Task Delay and Energy Consumption Minimization for Low-altitude MEC via Evolutionary Multi-objective Deep Reinforcement Learning
Geng Sun, Weilong Ma, Jiahui Li, Zemin Sun, Jiacheng Wang, Dusit Niyato, Shiwen Mao
TL;DR
The paper tackles the dual objective of minimizing total task delay $f_1$ and UAV energy consumption $f_2$ in a UAV-assisted MEC system tailored for the low-altitude economy. It casts the problem as a multi-objective Markov decision process and introduces an evolutionary multi-objective DRL approach (EMODRL) with a multi-objective target distribution learning (TDL) component, plus a simulated-annealing–based scheduling (SA) to reduce action space. The proposed EMO-TDL-SA framework yields non-dominated Pareto policies and demonstrates superior convergence and trade-off performance against strong baselines in simulations. This approach enables dynamic, Pareto-aware control of UAV trajectory and offloading decisions, offering practical gains for LAE deployments with varying requirements and conditions.
Abstract
The low-altitude economy (LAE), driven by unmanned aerial vehicles (UAVs) and other aircraft, has revolutionized fields such as transportation, agriculture, and environmental monitoring. In the upcoming six-generation (6G) era, UAV-assisted mobile edge computing (MEC) is particularly crucial in challenging environments such as mountainous or disaster-stricken areas.
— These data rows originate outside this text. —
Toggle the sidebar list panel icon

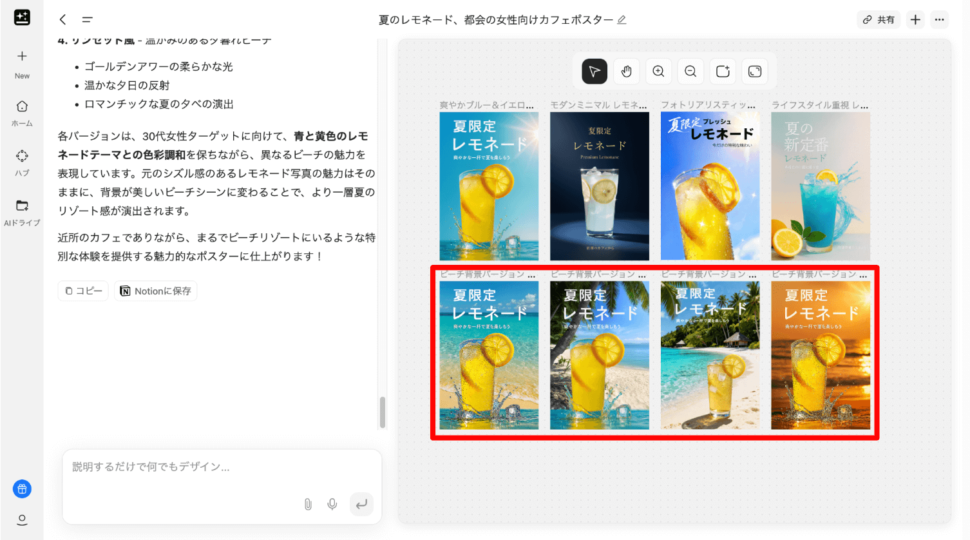88,20
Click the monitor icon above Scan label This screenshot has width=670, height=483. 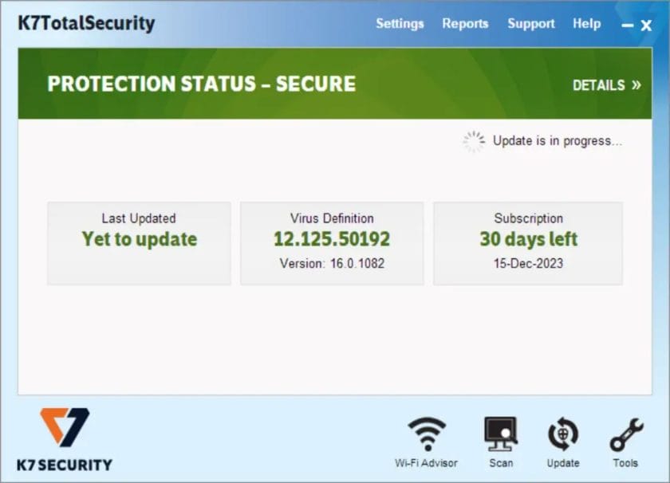click(x=501, y=430)
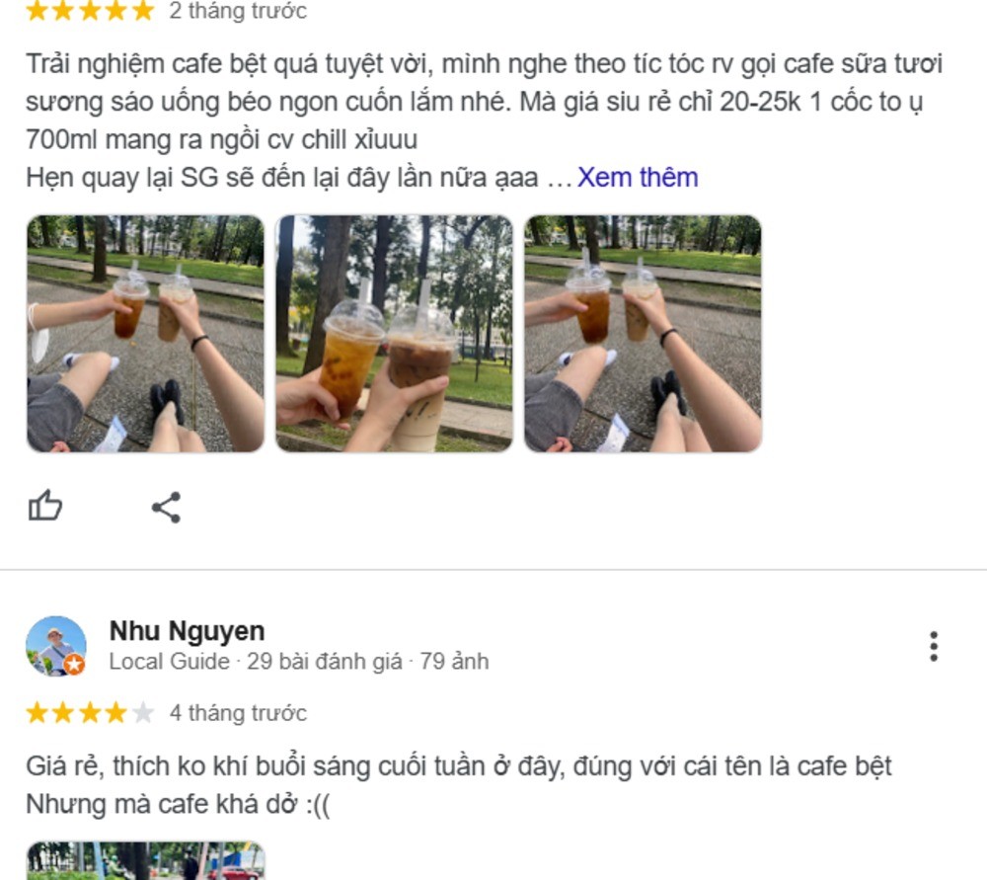Click the share icon under the review
The width and height of the screenshot is (987, 880).
point(168,507)
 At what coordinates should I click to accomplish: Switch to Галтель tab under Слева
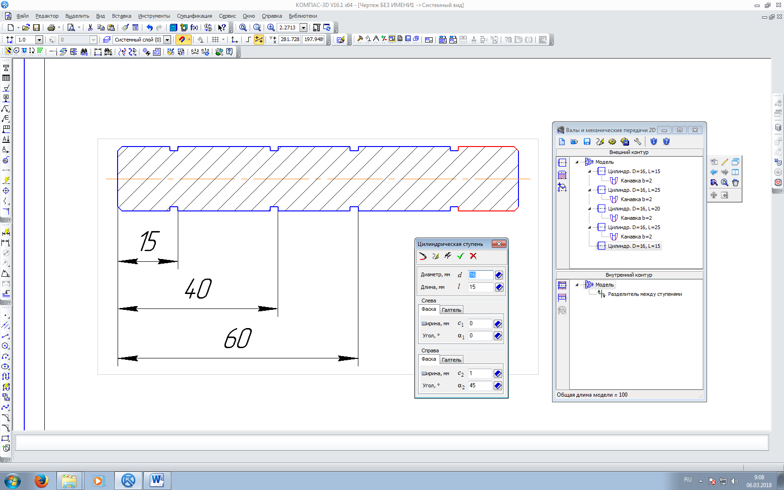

The computation task offloading problem is one of the key issues in UAV-assisted MEC, primarily addressing the trade-off between minimizing the task delay and the energy consumption of the UAV. In this paper, we consider a UAV-assisted MEC system where the UAV carries the edge servers to facilitate task offloading for ground devices (GDs), and formulate a calculation delay and energy consumption multi-objective optimization problem (CDECMOP) to simultaneously improve the performance and reduce the cost of the system. Then, by modeling the formulated problem as a multi-objective Markov decision process (MOMDP), we propose a multi-objective deep reinforcement learning (DRL) algorithm within an evolutionary framework to dynamically adjust the weights and obtain non-dominated policies. Moreover, to ensure stable convergence and improve performance, we incorporate a target distribution learning (TDL) algorithm. Simulation results demonstrate that the proposed algorithm can better balance multiple optimization objectives and obtain superior non-dominated solutions compared to other methods.